* TASK INSTRUCTIONS
Would you return, word for word, the lines of the data below from the line with "Place cursor on the #pragma comment line" through the line with "Task: Click the Support & feedback chat icon", and no others?

* MATERIAL FOR THIS EXERCISE
--------
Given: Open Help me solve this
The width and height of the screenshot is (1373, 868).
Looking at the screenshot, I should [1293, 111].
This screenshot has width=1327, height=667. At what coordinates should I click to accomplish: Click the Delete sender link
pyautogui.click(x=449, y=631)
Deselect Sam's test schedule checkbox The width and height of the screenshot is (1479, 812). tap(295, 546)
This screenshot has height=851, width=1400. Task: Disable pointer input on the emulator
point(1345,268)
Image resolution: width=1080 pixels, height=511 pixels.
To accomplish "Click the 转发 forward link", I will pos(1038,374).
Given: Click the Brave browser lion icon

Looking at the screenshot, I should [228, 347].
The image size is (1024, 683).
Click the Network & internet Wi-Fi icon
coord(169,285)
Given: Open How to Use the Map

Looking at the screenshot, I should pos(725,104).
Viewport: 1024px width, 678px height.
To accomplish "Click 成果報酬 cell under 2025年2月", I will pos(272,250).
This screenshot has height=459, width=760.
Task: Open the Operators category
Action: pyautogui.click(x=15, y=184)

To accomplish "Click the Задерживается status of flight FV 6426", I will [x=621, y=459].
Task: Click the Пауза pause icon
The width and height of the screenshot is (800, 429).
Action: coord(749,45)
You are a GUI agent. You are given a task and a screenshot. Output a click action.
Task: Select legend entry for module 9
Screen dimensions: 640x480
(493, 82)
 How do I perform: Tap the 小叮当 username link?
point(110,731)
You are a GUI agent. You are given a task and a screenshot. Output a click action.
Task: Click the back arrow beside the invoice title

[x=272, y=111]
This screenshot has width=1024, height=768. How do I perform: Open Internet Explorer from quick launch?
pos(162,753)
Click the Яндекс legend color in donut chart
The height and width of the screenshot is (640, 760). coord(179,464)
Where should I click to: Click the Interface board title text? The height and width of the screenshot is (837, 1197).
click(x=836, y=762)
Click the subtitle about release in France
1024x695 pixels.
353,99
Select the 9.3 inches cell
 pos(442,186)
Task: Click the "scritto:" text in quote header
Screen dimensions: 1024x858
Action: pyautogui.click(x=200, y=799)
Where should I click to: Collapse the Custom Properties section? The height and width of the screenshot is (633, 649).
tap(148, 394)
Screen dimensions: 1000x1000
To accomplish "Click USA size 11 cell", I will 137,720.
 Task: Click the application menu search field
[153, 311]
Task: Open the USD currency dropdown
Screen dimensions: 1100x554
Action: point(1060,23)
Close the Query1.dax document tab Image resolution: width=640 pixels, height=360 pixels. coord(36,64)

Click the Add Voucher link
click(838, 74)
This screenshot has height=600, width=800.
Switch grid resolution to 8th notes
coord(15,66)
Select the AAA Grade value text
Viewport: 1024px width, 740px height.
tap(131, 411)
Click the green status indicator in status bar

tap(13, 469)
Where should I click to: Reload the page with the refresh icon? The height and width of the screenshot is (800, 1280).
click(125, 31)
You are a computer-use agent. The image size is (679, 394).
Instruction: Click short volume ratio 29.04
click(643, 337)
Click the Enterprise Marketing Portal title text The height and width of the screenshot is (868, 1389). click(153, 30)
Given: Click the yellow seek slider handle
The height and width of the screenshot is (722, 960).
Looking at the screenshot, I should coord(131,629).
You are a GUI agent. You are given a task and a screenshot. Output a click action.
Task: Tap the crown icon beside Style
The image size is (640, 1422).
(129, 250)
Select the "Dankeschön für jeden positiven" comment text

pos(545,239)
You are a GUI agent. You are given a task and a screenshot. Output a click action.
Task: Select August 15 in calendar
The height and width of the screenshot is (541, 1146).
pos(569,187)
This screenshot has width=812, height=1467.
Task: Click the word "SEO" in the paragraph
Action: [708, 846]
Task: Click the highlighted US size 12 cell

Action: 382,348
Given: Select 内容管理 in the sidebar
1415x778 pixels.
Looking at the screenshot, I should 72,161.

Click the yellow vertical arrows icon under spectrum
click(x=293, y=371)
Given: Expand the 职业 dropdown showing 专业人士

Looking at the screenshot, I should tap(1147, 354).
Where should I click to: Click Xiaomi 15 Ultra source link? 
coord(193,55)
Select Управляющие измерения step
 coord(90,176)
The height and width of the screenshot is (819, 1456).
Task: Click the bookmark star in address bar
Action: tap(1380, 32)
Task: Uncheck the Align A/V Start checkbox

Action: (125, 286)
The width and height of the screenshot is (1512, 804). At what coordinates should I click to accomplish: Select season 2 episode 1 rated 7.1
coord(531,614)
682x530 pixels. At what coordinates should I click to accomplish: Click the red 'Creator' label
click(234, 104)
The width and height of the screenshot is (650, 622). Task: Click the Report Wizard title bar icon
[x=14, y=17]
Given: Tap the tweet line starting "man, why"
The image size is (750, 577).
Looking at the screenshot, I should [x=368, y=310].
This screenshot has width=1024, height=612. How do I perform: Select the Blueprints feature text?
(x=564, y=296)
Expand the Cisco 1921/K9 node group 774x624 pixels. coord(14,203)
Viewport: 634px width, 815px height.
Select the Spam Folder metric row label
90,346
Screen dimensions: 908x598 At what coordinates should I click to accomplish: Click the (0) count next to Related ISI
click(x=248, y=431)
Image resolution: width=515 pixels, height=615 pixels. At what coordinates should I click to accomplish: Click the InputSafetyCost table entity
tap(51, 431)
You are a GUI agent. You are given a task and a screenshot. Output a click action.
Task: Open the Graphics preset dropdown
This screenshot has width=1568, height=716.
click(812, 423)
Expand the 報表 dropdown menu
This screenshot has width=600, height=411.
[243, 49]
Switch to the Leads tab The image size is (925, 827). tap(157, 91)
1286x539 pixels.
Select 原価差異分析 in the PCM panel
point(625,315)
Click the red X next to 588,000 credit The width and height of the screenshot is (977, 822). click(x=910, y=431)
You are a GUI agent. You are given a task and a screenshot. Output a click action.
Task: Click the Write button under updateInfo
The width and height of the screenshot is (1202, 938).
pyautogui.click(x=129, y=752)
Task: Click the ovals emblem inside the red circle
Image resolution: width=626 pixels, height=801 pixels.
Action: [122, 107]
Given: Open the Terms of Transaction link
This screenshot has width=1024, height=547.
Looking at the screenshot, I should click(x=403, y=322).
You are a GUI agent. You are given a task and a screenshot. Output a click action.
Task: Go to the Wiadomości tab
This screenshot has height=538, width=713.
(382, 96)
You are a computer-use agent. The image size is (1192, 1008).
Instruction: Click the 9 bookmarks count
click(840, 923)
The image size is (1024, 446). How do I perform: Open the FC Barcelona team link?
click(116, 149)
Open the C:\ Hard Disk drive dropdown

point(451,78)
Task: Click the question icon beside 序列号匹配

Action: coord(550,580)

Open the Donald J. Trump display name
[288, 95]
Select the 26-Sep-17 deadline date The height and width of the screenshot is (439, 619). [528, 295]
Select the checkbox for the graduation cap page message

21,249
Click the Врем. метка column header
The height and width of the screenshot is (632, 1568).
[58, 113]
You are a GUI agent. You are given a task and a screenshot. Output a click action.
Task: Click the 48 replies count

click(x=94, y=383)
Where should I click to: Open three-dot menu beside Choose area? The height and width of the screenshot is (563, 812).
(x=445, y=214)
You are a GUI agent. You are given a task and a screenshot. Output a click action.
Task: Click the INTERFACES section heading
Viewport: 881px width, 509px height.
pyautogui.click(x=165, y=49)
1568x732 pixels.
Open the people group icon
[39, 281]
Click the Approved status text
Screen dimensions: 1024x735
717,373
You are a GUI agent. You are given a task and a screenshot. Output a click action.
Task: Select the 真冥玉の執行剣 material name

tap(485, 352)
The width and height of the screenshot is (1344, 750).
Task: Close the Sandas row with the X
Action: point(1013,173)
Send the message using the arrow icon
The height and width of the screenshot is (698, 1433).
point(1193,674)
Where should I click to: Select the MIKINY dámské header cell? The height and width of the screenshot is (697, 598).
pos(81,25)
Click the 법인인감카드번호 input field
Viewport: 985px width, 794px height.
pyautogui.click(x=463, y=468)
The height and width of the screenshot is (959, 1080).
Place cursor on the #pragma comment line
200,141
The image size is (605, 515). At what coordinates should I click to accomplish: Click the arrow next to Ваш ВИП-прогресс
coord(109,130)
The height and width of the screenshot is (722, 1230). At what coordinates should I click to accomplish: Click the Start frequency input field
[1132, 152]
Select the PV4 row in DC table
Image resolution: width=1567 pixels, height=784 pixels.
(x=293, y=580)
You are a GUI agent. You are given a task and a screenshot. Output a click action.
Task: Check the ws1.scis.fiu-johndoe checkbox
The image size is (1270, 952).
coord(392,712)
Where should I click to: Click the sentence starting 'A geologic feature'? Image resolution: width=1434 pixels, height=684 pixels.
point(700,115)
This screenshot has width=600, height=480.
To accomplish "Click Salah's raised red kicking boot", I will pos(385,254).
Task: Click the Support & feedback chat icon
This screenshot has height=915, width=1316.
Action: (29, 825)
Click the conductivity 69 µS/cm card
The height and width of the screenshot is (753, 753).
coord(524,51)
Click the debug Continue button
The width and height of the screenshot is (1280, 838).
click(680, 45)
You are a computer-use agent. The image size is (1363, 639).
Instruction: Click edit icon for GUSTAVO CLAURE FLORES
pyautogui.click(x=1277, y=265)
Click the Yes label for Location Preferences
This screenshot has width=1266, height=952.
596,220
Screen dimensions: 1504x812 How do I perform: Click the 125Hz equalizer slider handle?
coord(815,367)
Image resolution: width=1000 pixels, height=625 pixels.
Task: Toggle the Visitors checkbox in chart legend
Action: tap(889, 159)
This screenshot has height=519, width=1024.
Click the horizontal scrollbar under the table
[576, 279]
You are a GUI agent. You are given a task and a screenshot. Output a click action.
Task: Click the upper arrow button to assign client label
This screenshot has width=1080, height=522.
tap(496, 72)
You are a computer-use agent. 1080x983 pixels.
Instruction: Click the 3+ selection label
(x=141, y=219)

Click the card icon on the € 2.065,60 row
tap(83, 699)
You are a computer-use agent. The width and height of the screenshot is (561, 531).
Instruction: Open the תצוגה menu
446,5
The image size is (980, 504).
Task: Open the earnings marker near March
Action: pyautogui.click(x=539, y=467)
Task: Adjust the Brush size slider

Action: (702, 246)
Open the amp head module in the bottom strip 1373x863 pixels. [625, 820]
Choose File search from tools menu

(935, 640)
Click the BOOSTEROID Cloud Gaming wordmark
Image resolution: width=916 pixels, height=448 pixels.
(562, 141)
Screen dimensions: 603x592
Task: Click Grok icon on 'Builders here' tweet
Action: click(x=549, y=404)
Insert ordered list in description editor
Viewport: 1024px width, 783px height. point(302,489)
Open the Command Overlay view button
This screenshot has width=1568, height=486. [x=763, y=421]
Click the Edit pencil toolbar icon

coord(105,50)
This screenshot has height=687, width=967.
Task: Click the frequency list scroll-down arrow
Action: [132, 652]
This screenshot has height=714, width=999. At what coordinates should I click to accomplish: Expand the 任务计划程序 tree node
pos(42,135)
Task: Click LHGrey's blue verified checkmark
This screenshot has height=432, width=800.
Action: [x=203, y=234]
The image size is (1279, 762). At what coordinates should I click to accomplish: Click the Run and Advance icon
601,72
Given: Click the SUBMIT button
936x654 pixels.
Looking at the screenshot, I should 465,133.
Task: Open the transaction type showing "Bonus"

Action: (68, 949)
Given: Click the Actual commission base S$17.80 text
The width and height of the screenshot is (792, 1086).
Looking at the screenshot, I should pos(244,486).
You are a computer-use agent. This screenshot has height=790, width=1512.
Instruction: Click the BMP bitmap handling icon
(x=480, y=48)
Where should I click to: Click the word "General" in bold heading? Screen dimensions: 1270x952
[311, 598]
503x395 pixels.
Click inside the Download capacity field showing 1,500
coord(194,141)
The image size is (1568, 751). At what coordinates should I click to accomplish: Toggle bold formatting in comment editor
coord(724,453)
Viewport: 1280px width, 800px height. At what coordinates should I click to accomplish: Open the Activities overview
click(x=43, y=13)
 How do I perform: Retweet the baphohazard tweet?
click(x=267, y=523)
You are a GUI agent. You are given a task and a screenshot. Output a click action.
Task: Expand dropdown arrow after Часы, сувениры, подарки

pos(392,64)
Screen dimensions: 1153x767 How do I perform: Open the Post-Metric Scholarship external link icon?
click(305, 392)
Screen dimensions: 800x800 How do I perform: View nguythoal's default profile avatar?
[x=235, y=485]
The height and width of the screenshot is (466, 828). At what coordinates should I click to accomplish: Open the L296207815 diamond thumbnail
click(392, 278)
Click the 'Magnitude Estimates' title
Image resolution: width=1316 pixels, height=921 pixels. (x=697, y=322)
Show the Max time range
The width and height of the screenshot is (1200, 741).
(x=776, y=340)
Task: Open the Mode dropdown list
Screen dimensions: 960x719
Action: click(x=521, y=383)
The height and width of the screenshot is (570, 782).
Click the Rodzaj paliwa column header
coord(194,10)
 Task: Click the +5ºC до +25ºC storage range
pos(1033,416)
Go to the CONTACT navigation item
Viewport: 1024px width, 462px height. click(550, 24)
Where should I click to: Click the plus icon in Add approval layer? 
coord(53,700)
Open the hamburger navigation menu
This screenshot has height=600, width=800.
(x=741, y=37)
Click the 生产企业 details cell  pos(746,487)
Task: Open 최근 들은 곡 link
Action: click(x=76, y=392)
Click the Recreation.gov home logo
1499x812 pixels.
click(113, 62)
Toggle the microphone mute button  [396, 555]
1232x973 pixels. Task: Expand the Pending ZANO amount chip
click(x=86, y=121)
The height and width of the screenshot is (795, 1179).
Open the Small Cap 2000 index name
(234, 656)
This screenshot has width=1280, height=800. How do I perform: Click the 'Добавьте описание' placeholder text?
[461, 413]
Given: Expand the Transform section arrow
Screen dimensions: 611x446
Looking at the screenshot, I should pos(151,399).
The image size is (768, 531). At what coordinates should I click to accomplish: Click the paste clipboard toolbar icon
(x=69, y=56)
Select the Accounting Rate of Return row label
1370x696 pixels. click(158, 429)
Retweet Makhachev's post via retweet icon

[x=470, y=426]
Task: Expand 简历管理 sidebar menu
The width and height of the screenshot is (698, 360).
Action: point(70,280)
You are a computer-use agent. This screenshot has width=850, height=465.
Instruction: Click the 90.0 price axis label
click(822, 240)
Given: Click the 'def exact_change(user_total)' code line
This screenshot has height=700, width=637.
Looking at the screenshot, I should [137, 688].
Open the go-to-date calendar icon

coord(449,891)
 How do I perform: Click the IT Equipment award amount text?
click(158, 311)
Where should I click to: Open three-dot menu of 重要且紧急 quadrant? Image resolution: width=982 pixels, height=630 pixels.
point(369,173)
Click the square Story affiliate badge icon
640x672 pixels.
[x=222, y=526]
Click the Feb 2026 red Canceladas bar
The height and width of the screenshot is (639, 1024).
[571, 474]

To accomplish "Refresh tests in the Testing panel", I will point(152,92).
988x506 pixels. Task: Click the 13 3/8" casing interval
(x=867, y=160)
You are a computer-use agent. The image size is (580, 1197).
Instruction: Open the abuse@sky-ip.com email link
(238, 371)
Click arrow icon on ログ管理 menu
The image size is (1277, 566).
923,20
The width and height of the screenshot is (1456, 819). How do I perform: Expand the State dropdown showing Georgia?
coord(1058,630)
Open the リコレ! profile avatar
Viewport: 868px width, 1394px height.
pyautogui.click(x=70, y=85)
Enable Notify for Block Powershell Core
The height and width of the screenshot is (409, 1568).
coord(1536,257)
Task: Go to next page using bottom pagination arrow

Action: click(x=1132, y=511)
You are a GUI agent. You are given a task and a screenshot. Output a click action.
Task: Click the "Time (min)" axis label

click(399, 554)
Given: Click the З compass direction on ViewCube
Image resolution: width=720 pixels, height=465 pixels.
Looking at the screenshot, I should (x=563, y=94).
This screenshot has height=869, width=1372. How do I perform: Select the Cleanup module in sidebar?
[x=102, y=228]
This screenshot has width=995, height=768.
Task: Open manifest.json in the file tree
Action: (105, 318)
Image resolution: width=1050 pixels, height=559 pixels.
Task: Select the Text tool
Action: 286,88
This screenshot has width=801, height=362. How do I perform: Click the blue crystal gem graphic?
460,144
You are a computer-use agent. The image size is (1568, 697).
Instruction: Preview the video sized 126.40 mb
--------
* EXERCISE ANSWER
Place cursor on the #pragma comment line
200,141
The image size is (605, 515). At what coordinates should I click to accomplish: Click the arrow next to Ваш ВИП-прогресс
coord(109,130)
The height and width of the screenshot is (722, 1230). At what coordinates should I click to accomplish: Click the Start frequency input field
[1132, 152]
Select the PV4 row in DC table
Image resolution: width=1567 pixels, height=784 pixels.
(x=293, y=580)
You are a GUI agent. You are given a task and a screenshot. Output a click action.
Task: Check the ws1.scis.fiu-johndoe checkbox
The image size is (1270, 952).
coord(392,712)
Where should I click to: Click the sentence starting 'A geologic feature'? Image resolution: width=1434 pixels, height=684 pixels.
point(700,115)
This screenshot has width=600, height=480.
To accomplish "Click Salah's raised red kicking boot", I will pos(385,254).
Task: Click the Support & feedback chat icon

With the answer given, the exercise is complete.